» YOUR GOAL
Can you write out these rows word for word, starting at the line that contains "Viewport: 500px width, 375px" and stopping after the line that contains "Looking at the screenshot, I should [x=401, y=805]."?

Items from a dataset
---

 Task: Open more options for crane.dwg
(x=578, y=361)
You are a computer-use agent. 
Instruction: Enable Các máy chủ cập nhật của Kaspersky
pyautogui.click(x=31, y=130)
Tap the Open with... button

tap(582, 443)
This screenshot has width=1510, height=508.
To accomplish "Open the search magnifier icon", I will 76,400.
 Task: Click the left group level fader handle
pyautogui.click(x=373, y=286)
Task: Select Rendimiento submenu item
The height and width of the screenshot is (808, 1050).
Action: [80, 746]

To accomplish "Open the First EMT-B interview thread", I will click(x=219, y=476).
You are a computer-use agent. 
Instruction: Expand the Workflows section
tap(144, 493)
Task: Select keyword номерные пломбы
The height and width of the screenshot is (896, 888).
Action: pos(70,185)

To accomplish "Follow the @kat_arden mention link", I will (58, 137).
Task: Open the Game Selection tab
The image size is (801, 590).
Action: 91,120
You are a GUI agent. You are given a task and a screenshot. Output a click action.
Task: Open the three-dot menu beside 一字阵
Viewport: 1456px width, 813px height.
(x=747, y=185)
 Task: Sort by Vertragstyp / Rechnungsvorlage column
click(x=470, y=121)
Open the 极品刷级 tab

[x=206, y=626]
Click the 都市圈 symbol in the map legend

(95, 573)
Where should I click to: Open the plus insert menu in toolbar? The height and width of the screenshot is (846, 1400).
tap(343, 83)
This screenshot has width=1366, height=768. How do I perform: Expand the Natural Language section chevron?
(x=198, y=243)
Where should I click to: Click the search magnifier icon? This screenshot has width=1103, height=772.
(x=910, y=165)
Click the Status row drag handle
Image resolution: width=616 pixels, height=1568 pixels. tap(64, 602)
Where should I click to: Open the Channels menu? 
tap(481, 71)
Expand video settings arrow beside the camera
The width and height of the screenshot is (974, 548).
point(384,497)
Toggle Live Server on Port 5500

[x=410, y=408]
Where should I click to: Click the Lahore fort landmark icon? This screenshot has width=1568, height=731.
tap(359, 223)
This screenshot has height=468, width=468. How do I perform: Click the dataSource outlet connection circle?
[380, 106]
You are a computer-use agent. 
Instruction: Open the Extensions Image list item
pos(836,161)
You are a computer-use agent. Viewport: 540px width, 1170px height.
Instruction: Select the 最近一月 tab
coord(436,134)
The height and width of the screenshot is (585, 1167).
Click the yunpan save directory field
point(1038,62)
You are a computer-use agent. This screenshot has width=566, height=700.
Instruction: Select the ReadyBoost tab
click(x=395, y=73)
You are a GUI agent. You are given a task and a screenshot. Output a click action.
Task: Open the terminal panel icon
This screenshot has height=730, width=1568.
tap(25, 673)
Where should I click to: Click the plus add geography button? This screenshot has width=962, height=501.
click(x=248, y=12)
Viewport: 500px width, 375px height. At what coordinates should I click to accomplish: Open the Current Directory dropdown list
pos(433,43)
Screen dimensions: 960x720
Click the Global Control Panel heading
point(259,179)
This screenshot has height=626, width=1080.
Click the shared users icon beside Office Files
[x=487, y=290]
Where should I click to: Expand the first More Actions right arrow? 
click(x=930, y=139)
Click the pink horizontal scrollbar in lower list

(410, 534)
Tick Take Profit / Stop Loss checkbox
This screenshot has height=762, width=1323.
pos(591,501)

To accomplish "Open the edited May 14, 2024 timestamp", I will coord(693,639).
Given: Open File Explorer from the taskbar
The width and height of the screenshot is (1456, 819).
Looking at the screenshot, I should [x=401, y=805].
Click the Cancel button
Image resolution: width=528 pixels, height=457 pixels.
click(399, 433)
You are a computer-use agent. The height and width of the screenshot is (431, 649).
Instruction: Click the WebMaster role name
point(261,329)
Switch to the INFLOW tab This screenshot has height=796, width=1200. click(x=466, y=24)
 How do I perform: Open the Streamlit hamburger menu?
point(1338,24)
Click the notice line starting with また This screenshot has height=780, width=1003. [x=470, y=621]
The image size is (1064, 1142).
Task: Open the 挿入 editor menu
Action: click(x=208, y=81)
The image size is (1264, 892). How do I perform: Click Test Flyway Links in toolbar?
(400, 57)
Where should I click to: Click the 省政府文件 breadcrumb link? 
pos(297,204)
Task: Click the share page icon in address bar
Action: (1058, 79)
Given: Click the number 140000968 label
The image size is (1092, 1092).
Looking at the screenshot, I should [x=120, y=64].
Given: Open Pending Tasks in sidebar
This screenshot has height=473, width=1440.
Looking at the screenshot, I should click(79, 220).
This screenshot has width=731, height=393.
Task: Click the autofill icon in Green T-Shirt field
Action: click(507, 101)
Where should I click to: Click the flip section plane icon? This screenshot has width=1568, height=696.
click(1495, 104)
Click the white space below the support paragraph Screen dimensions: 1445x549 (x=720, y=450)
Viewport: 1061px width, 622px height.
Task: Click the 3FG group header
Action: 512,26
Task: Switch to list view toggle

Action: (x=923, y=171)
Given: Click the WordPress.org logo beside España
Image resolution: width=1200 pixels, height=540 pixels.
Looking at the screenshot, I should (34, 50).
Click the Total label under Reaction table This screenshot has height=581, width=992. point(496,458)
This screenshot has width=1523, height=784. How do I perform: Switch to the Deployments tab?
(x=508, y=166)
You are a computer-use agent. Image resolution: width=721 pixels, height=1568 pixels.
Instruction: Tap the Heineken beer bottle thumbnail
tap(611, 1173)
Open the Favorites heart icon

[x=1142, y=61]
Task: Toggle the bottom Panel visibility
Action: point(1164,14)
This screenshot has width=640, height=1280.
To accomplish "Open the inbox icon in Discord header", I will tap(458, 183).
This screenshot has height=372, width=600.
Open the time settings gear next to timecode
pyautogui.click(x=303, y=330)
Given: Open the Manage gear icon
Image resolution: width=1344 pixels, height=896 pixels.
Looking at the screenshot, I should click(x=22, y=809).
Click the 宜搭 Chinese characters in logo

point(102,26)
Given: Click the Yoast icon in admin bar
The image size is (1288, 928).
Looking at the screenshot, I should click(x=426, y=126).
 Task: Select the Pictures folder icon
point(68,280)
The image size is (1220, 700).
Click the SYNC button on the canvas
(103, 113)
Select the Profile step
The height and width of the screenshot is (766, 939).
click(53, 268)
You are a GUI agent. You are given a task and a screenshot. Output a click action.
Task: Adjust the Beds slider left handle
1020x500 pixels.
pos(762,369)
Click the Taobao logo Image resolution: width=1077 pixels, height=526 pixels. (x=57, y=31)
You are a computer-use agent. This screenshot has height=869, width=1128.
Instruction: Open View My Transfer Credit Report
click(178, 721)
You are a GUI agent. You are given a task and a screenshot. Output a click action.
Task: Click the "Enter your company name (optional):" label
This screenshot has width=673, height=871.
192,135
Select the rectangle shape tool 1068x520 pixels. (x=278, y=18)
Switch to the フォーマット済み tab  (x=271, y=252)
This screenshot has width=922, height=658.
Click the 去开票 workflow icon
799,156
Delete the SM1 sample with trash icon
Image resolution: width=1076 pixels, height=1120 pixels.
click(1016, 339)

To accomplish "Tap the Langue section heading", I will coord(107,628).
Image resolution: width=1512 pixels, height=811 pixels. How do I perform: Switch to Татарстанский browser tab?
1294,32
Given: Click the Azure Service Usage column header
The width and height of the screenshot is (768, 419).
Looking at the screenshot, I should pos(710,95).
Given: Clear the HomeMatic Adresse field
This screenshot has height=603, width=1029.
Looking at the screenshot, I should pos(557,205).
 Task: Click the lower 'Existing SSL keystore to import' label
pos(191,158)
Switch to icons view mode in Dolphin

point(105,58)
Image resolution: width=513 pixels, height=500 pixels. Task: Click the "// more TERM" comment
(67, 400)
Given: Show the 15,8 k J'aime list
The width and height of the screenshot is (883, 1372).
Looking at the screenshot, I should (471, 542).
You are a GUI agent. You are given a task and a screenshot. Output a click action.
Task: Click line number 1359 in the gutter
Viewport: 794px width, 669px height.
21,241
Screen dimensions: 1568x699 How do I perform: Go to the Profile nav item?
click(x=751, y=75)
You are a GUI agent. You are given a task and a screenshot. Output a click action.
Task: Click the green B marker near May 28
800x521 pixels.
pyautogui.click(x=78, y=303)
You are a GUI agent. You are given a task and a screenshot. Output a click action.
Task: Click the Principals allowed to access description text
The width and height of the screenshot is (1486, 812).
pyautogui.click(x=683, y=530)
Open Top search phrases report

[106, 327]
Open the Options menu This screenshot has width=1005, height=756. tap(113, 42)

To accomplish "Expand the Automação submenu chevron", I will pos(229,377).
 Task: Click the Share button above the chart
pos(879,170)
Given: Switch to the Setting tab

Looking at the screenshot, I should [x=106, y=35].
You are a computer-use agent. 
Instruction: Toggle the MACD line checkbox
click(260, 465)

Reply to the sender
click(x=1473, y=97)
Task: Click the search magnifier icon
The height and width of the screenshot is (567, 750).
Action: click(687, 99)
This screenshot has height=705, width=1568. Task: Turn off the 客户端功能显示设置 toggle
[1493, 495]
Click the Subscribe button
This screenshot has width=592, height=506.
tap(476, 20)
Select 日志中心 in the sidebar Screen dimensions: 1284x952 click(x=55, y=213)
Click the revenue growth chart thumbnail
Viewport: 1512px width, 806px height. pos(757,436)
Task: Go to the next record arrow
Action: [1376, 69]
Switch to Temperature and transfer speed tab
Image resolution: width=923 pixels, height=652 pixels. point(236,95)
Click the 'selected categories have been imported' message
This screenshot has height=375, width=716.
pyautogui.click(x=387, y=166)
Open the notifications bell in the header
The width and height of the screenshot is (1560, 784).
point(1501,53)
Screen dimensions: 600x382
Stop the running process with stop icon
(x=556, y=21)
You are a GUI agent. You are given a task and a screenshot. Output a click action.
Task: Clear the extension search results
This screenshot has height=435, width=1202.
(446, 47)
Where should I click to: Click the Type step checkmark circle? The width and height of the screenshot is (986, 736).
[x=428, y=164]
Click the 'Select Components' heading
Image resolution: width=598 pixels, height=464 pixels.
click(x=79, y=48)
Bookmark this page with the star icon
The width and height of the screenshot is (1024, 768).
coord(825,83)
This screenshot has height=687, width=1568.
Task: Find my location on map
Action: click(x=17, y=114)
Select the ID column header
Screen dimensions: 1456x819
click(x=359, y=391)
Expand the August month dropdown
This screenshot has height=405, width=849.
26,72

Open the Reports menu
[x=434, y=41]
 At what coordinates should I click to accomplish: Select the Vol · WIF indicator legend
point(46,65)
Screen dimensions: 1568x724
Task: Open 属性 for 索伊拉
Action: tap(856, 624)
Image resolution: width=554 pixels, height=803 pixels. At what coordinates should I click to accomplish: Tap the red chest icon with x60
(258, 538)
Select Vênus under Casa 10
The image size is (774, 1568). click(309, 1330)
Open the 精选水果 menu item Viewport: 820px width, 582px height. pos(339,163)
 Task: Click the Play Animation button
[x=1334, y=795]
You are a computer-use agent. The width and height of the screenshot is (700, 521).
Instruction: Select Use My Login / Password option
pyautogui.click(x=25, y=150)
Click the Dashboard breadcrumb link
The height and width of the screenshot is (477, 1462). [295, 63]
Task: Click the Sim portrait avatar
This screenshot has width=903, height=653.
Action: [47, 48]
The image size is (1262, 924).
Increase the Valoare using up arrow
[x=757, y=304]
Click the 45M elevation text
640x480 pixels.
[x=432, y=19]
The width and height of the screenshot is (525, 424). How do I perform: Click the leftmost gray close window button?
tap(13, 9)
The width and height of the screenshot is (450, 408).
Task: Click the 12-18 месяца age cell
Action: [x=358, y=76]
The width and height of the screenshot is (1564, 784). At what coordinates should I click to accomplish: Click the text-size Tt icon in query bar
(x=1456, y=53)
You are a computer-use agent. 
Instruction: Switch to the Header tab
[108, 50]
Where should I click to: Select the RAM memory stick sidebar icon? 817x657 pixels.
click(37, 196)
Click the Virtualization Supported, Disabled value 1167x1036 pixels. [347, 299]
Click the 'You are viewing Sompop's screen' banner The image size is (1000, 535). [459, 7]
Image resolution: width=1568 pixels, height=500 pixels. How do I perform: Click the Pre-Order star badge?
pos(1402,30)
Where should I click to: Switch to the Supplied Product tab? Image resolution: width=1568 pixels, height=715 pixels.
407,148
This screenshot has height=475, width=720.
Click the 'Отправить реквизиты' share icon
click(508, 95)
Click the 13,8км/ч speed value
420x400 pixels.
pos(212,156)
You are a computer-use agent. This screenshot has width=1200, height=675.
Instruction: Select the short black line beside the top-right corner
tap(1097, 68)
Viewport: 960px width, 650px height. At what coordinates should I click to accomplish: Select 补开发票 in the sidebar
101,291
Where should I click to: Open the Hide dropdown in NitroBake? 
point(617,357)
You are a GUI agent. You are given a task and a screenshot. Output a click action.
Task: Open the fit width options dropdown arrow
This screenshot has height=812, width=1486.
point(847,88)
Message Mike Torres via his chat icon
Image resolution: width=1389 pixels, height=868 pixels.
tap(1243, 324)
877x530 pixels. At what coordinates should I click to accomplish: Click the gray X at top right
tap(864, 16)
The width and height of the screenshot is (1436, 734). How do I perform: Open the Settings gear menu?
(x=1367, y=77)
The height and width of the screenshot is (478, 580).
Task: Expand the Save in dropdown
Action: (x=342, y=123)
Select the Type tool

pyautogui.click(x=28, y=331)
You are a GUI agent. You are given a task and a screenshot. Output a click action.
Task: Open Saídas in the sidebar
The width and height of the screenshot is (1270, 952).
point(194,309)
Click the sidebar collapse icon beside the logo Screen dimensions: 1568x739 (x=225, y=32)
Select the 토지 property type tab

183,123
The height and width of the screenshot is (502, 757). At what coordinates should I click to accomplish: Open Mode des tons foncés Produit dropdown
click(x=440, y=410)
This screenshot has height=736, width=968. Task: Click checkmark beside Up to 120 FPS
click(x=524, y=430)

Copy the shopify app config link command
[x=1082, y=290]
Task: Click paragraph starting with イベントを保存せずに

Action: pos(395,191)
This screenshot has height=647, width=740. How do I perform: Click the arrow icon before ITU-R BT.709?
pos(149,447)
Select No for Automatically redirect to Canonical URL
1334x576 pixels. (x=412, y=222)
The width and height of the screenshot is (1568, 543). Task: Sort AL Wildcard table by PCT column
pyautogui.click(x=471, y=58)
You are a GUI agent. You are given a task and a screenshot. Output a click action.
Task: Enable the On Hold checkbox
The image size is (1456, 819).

---

» SOLVED EXERCISE
Viewport: 500px width, 375px height. At what coordinates should I click to accomplish: Open the Current Directory dropdown list
pos(433,43)
Screen dimensions: 960x720
Click the Global Control Panel heading
point(259,179)
This screenshot has height=626, width=1080.
Click the shared users icon beside Office Files
[x=487, y=290]
Where should I click to: Expand the first More Actions right arrow? 
click(x=930, y=139)
Click the pink horizontal scrollbar in lower list

(410, 534)
Tick Take Profit / Stop Loss checkbox
This screenshot has height=762, width=1323.
pos(591,501)

To accomplish "Open the edited May 14, 2024 timestamp", I will coord(693,639).
Given: Open File Explorer from the taskbar
The width and height of the screenshot is (1456, 819).
Looking at the screenshot, I should [x=401, y=805].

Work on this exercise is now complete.